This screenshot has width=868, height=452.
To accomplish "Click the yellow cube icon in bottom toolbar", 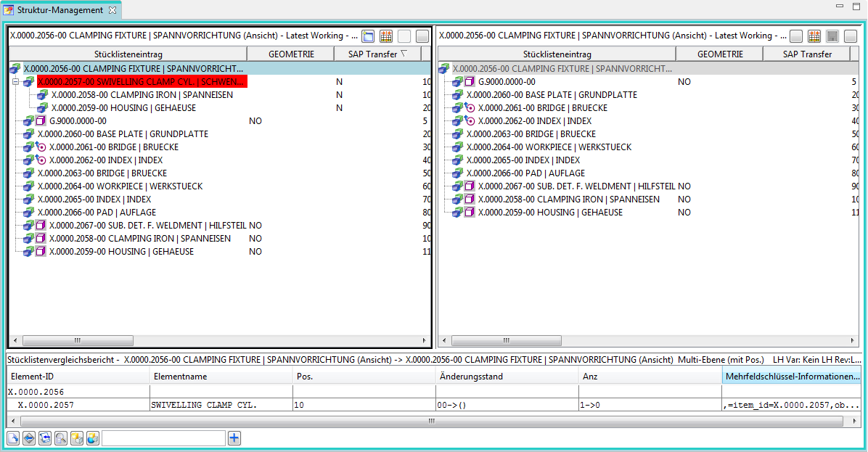I will (x=77, y=438).
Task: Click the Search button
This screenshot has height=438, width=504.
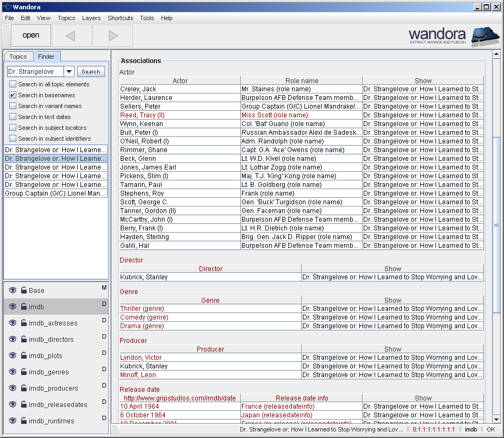Action: click(x=90, y=71)
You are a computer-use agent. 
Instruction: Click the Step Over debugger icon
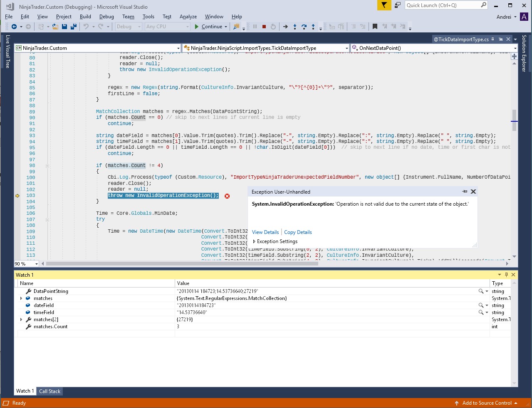[x=304, y=27]
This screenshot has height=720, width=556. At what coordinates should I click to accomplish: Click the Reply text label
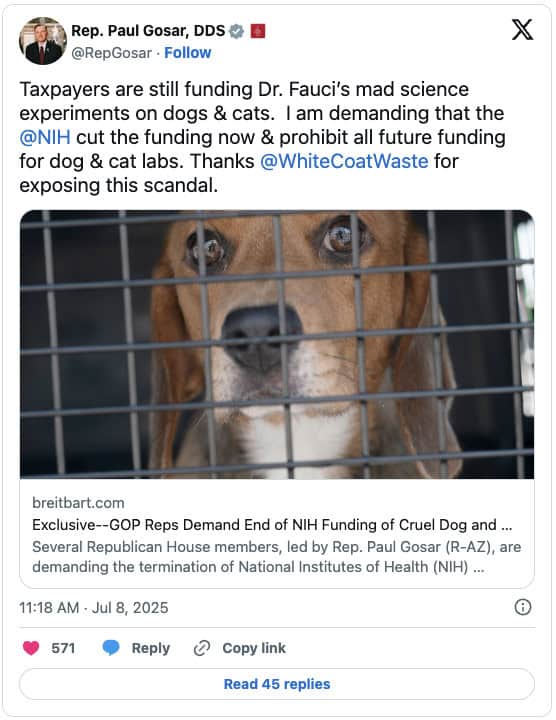151,648
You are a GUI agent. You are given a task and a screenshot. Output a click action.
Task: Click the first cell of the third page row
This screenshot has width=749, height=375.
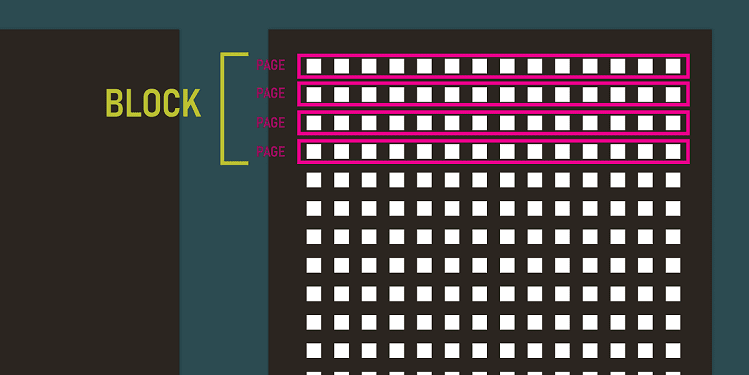313,123
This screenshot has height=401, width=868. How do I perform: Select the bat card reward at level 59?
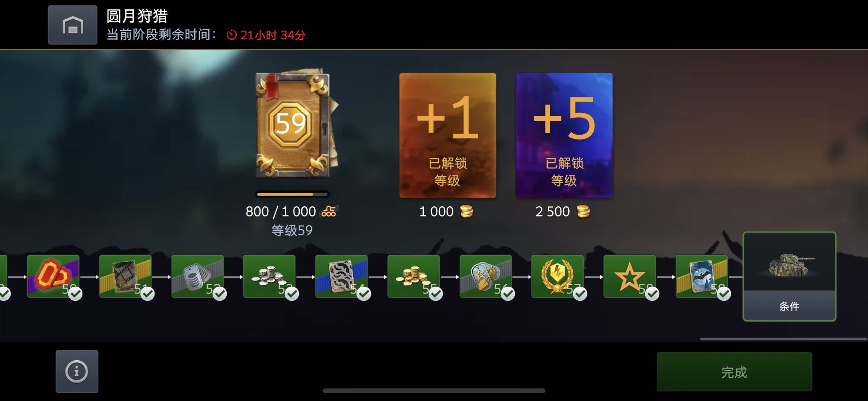(702, 276)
==*==
#### What you are asked to do
Each line above that has the word "agent" must be copied.

#### Response to this exercise
You are a computer-use agent. 
You are a GUI agent. You are given a task and a screenshot. Output a click action.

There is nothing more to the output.